I believe the Bulletin owes its readers as apology, and, should you choose to publish any further claims by these anti cell-mast people or groups, I suggest you always attach a rider to the article indicating that health authorities around the world universally disagree with their claims. Please stop entrenching falsehoods, thereby causing more harm than good.

Muna Lakhani, Earthlife, responds:

It is normal for people who make their living by this technology to dismiss, demean and demonise people who may challenge their livelihood. Besides the information Mr Court refers to, there is a body of evidence, not only to support EHS, but many other health impacts.

When one does an analysis of research done, the evidence comes down roughly 50/50 in favour or against. But when we look at non-industry linked research, most of it confirms the health impacts, as found by renowned scientist Henry Lai, who said: “When you look at the non-industry sponsored research, it’s about three to one – three out of every four papers shows an effect,” Lai says. “Then, if you look at the industry-funded research, it’s almost opposite – only one out of every four papers shows an effect.”

Everyone, scientist or not, who points this out is attacked by apologists for the industry concerned.

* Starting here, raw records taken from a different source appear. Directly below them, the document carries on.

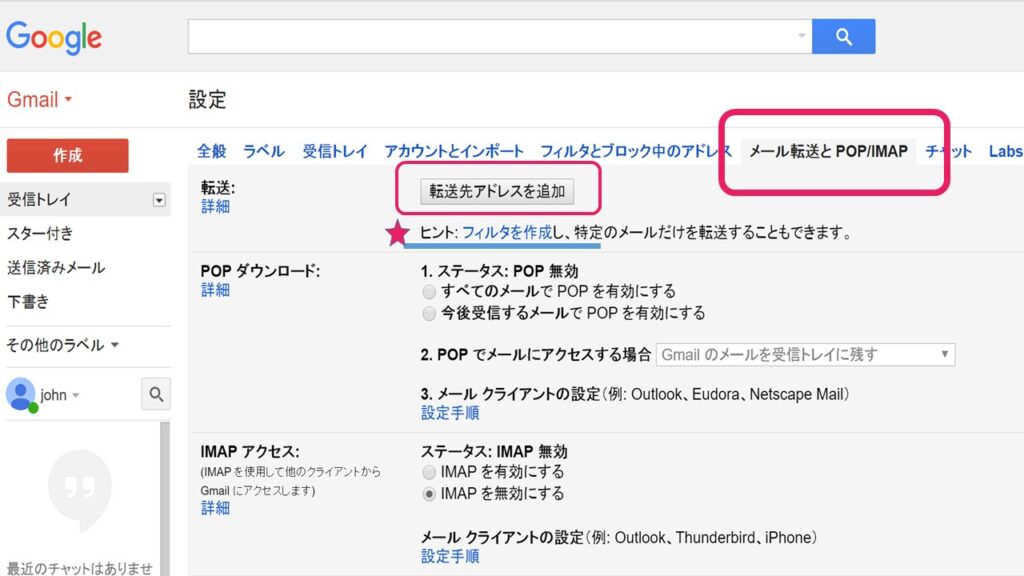This screenshot has width=1024, height=576.
Task: Open the search options arrow in search box
Action: [801, 37]
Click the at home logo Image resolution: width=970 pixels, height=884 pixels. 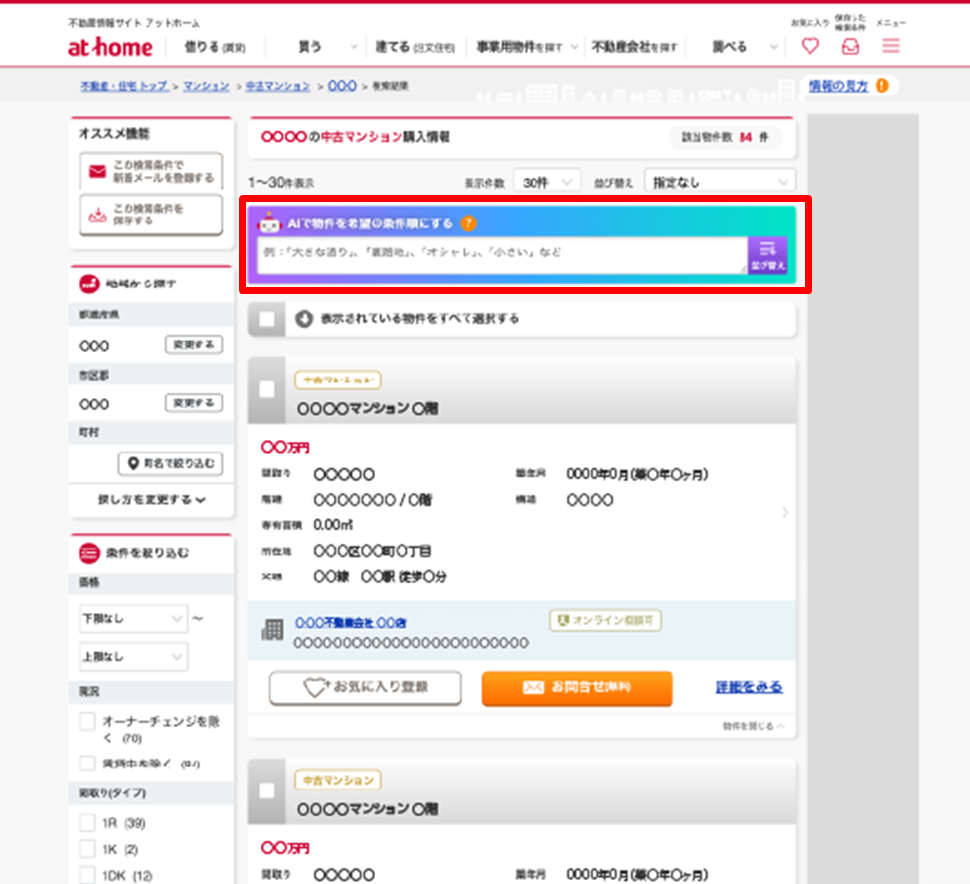point(110,47)
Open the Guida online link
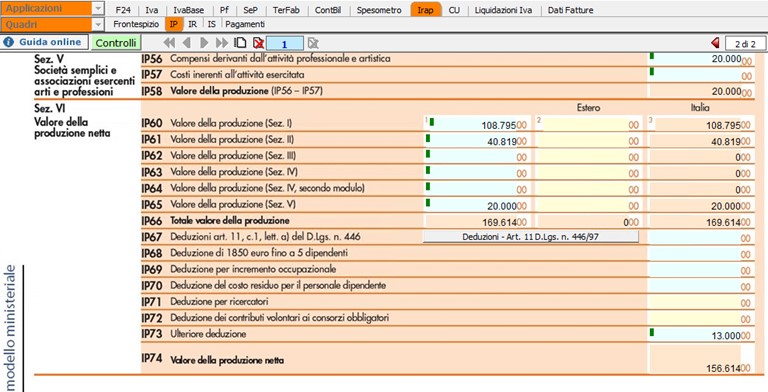 pyautogui.click(x=45, y=42)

Here is evidence of the attacks against Dr Lai, and how Motorola’s corporate communications departments demonstrate how they “sufficiently wargamed the Lai-Singh issue” (discrediting Dr Lai’s valuable research on EMR and cancer): http://www.seattlemag.com/article/nerd-report/nerd-report

I think we can safely say that those who have no vested interest in the industry,such as Earthlife Africa and EMRSA, can be trusted more than those who do.

And to make a small correction – the person from Mitchell’s Plain spoke about her own health as well as concern for her daughter. It is a heartless person who would deny the very real impact on an articulate mother, as well as others, including academics, who are negatively impacted by EHS.

The EMRSA has published a full response to the pro- article mentioned at http://www.emrsa.co.za/engineers-argue-that-emr-radiation-is-safe/, if people wish to inform themselves in detail. Earthlife Africa, and I am sure your many readers, support your unfettered constitutional right to publish what you will, without fear or favour and urge you to resist calls to support any vested interests.